Posted to dev@lucene.apache.org by "Robert Muir (Moved) (JIRA)" <ji...@apache.org> on 2012/02/23 23:43:49 UTC
[jira] [Moved] (LUCENE-3821) search slop problem introduced
somewhere between Solr 1.4 and Solr 3.5
[ https://issues.apache.org/jira/browse/LUCENE-3821?page=com.atlassian.jira.plugin.system.issuetabpanels:all-tabpanel ]
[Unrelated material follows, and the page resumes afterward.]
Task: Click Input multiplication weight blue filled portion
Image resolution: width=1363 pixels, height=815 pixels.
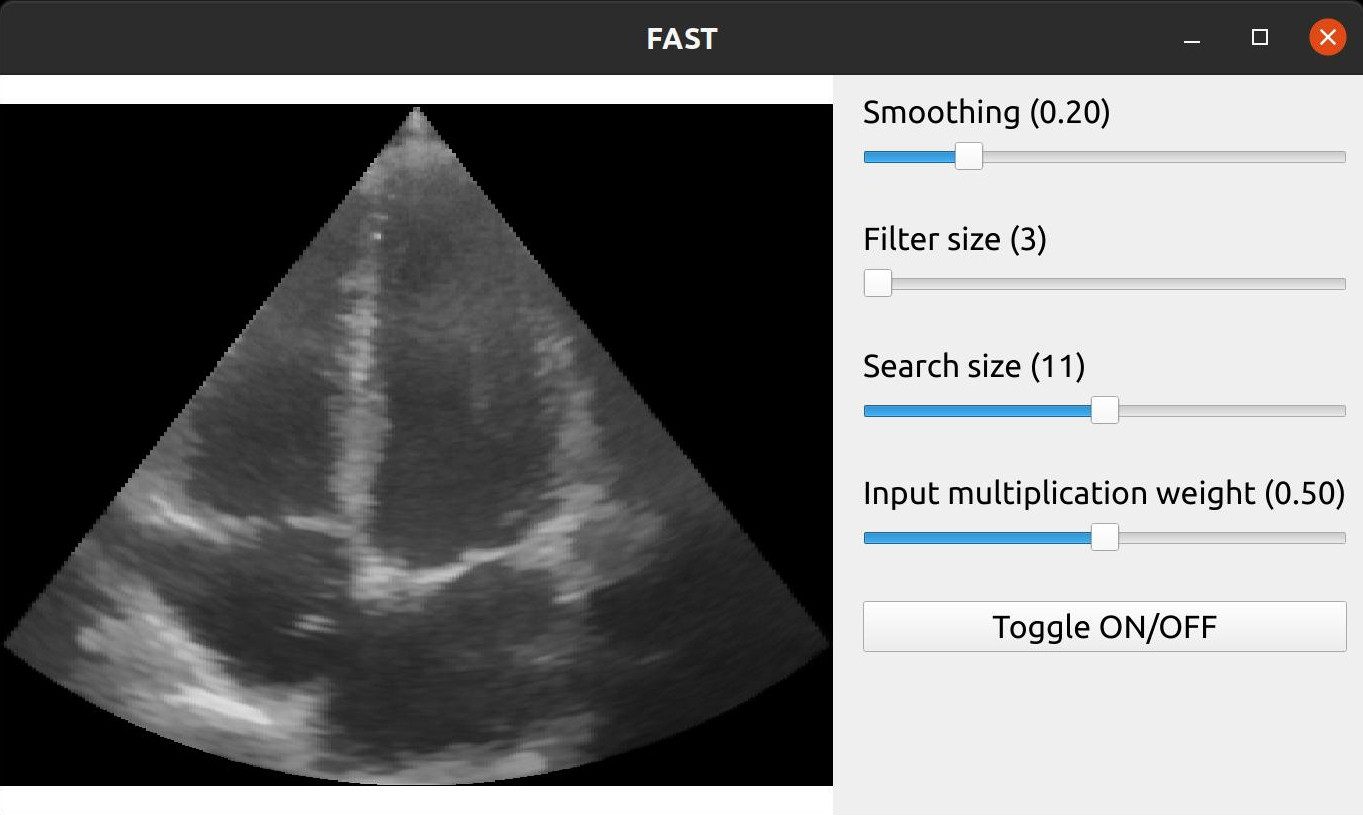Action: click(980, 538)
Robert Muir moved SOLR-3158 to LUCENE-3821:
-------------------------------------------
Component/s: (was: search)
Lucene Fields: New
Affects Version/s: (was: 3.5)
4.0
3.5
Key: LUCENE-3821 (was: SOLR-3158)
Project: Lucene - Java (was: Solr)
> search slop problem introduced somewhere between Solr 1.4 and Solr 3.5
> ----------------------------------------------------------------------
>
> Key: LUCENE-3821
> URL: https://issues.apache.org/jira/browse/LUCENE-3821
> Project: Lucene - Java
> Issue Type: Bug
> Affects Versions: 3.5, 4.0
> Reporter: Naomi Dushay
> Attachments: schema.xml, solrconfig-test.xml
>
>
> In upgrading from Solr 1.4 to Solr 3.5, the following phrase searches stopped working in dismax:
> "The Beatles as musicians : Revolver through the Anthology"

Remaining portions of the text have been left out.